> **TASK TO COMPLETE**: A faithful transcription of all the data is required.

> **EXCERPTED DATA**:
● ● ● ● ●

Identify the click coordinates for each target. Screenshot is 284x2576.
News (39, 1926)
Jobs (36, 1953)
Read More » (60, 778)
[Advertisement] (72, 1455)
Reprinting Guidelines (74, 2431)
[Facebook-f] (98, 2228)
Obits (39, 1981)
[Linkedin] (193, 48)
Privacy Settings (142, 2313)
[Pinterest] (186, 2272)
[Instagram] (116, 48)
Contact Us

● ● ● ● ●

> **RESPONSE**:
Identify the click coordinates for each target. Screenshot is 284x2576.
News (39, 1926)
Jobs (36, 1953)
Read More » (60, 778)
[Advertisement] (72, 1455)
Reprinting Guidelines (74, 2431)
[Facebook-f] (98, 2228)
Obits (39, 1981)
[Linkedin] (193, 48)
Privacy Settings (142, 2313)
[Pinterest] (186, 2272)
[Instagram] (116, 48)
Contact Us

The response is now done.